I also read a lot and have been meeting with the employees in the branches, which is my operating style. I have a license to do that being new to the position. I try to spend a lot of time talking to people, watching them work, and listening to our clients.
I think every CEO in his or her first 90 days to six months has some surprise that they uncover, which is sometimes good and sometimes bad. What’s been the biggest surprise for you?
One of the things that attracted me to Randstad was its culture: The fact that it’s a people business and a very human business in terms of what we do, as well as being integral to our Human Forward strategy and branding of the company. That’s all been true and something I’ve experienced every single day in the role.
I think the way that we do the work is also very human and manual as well. So that’s been a surprise and opportunity, and the reason why we are so focused on the digital transformation. I knew about that coming into this industry, but it’s even more manual than I realized.
How do you describe that culture to employees you are trying to recruit? What makes Randstad special?
It’s got a great brand, legacy and history. The founder is still alive. All of that is very present in our daily lives with our branding and messaging. There’s great pride in the organization.

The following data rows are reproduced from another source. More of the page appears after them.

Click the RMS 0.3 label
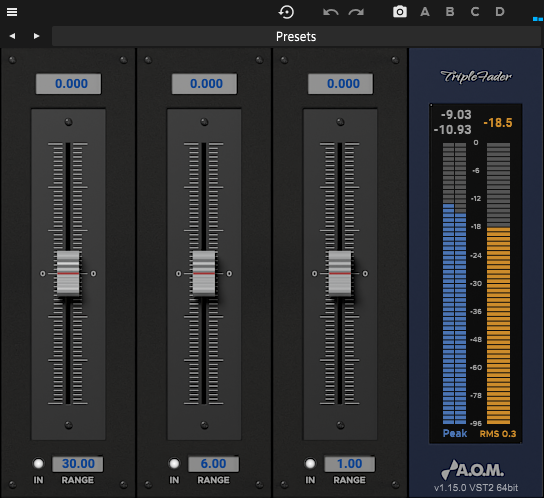 tap(498, 433)
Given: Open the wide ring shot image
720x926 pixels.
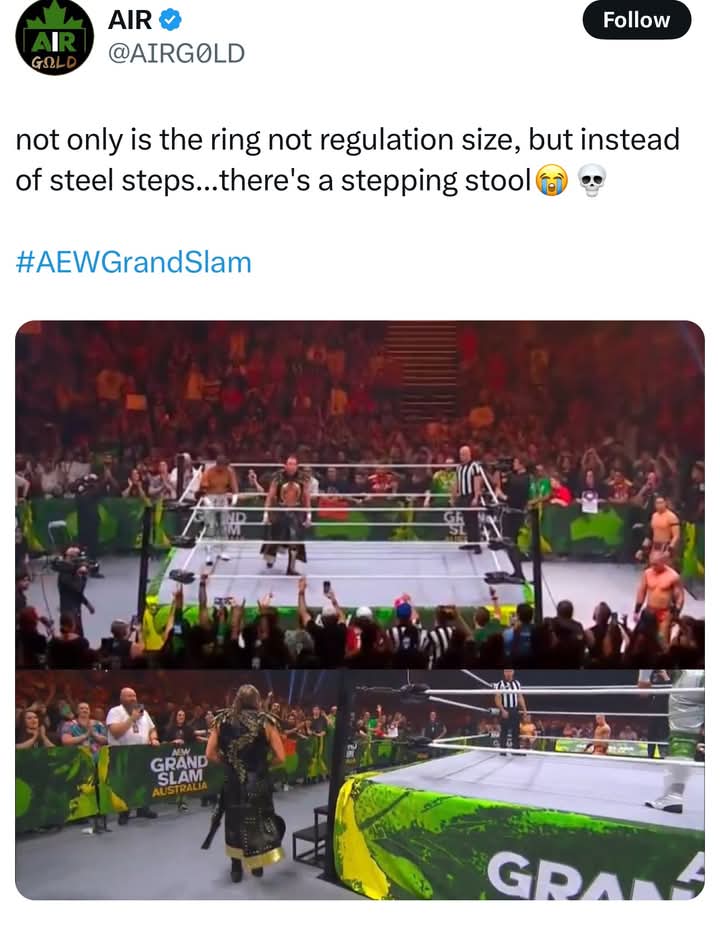Looking at the screenshot, I should (360, 494).
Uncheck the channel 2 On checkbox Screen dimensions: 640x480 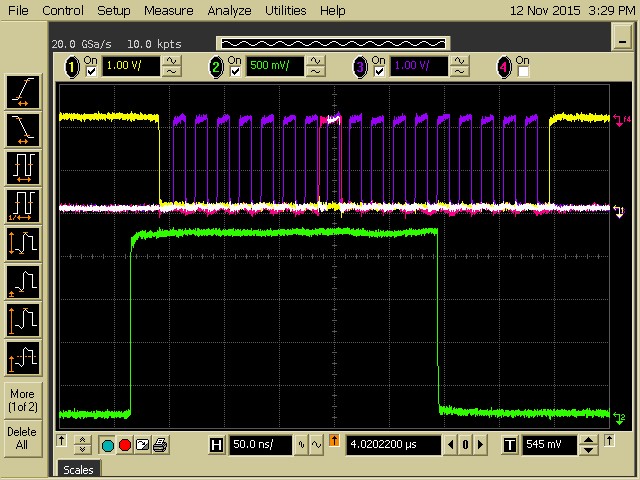[234, 72]
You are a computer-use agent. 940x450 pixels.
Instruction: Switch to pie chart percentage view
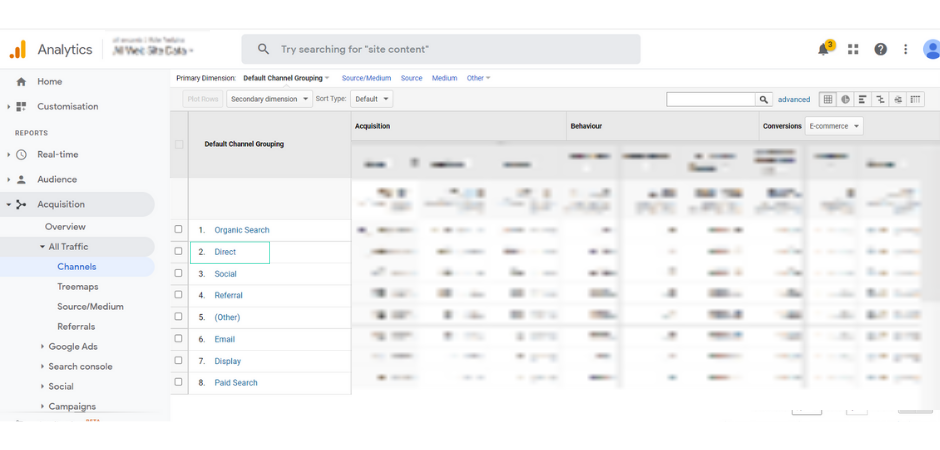[845, 99]
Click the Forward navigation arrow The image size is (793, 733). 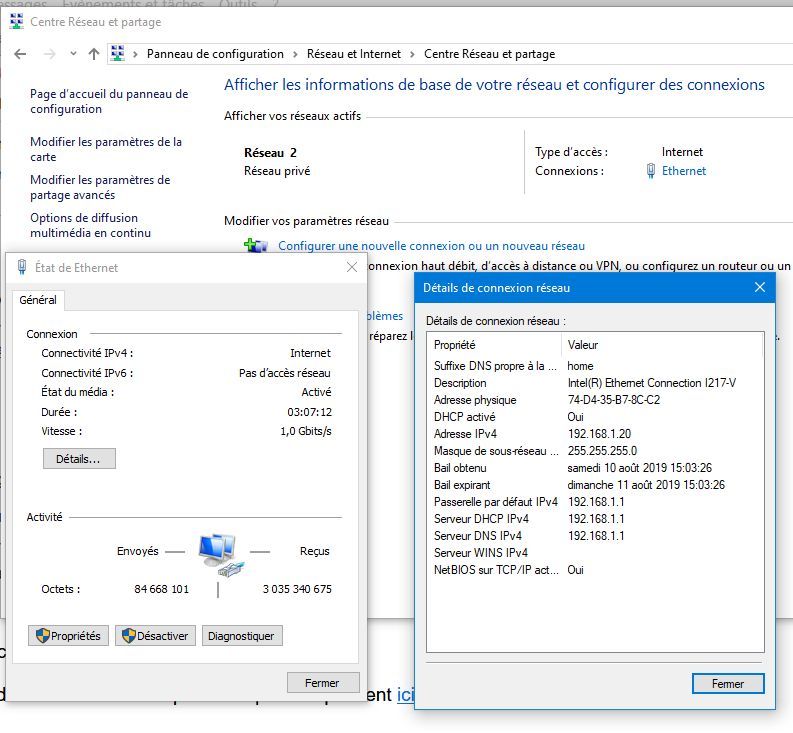point(47,54)
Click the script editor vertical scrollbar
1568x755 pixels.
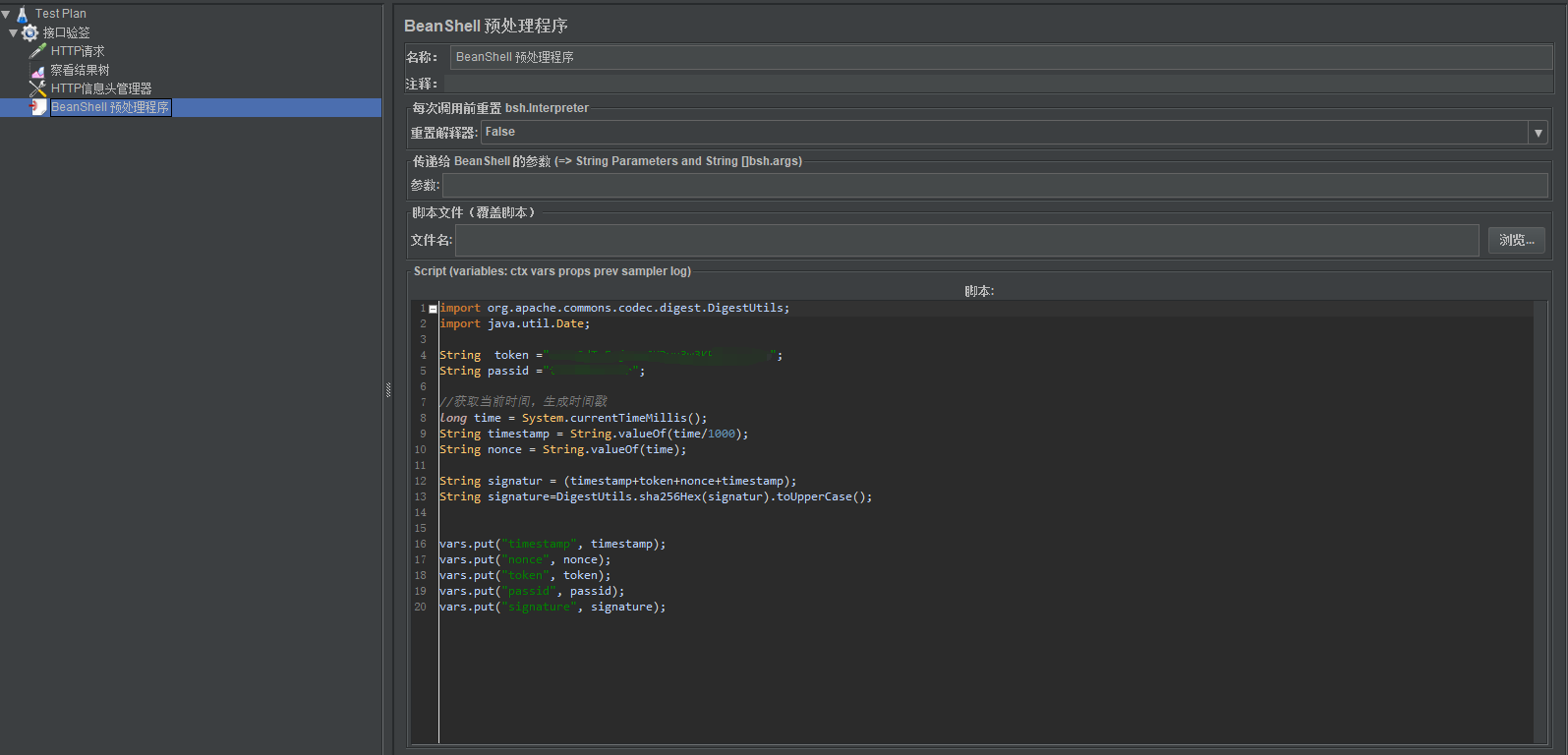(x=1540, y=521)
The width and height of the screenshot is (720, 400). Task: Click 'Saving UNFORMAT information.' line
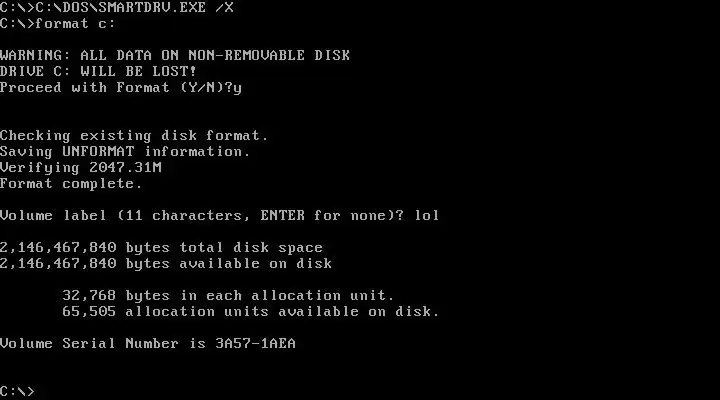click(125, 152)
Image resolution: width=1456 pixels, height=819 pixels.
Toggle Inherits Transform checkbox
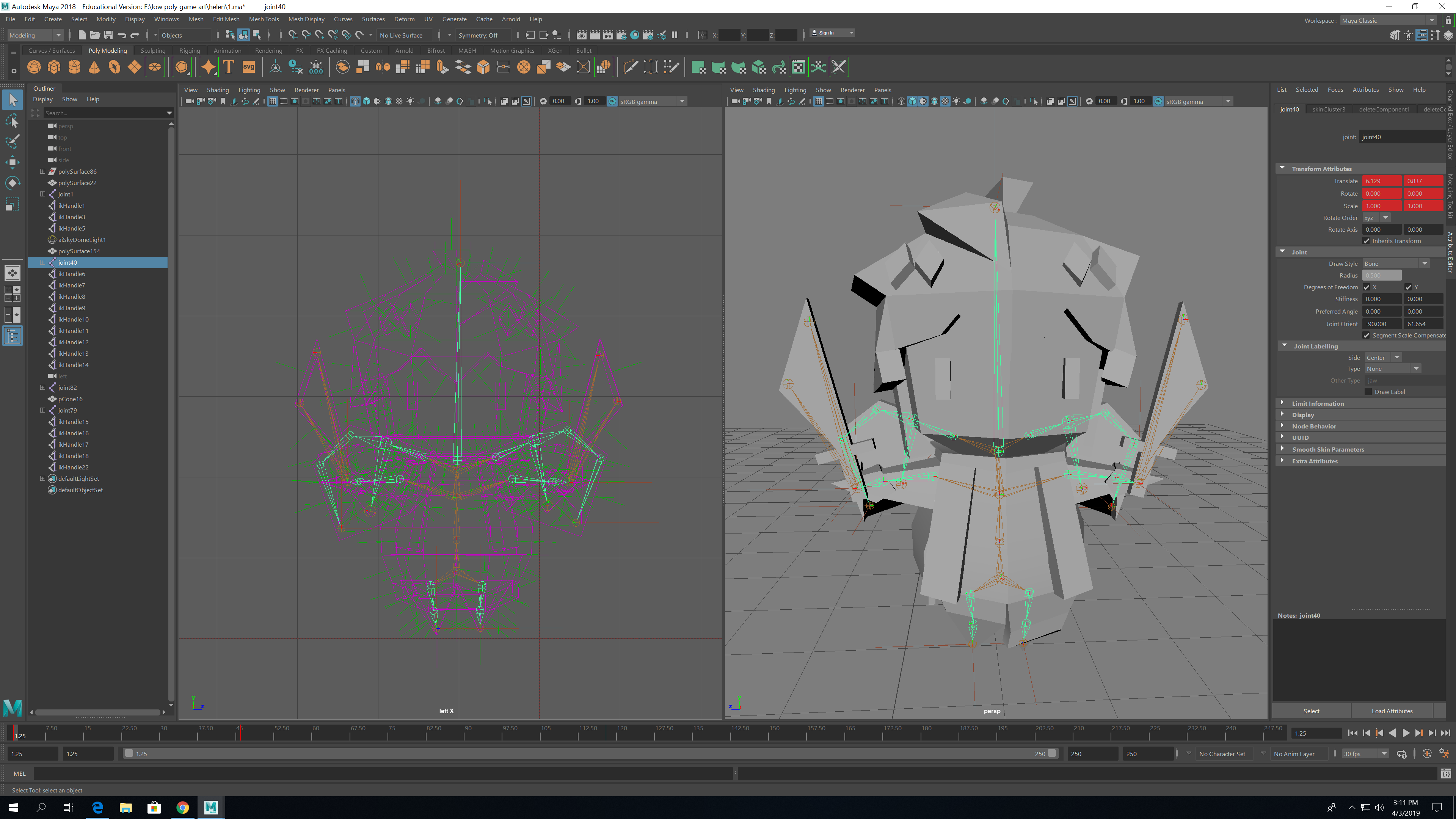1367,241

One of the biggest things is our focus on diversity and inclusion. One of my proudest moments in the first quarter was when I attended the DiversityInc Top 50 dinner. For the first time, Randstad was named to their top 50 list, which recognizes the nation’s top companies for diversity and inclusion management, and we were also the first and only staffing company named to that list. You’re sitting there as they’re going through the countdown thinking we might be #40 or 50, but we landed at #30 our first year! That was a fantastic night. It was the result of a lot of hard work by a lot of people and a commitment from the top.
So it’s the branding and legacy and history, but also a commitment to making it a very inclusive workplace where everyone is comfortable and can succeed. An important part of my job is to protect, nurture, and expand upon that.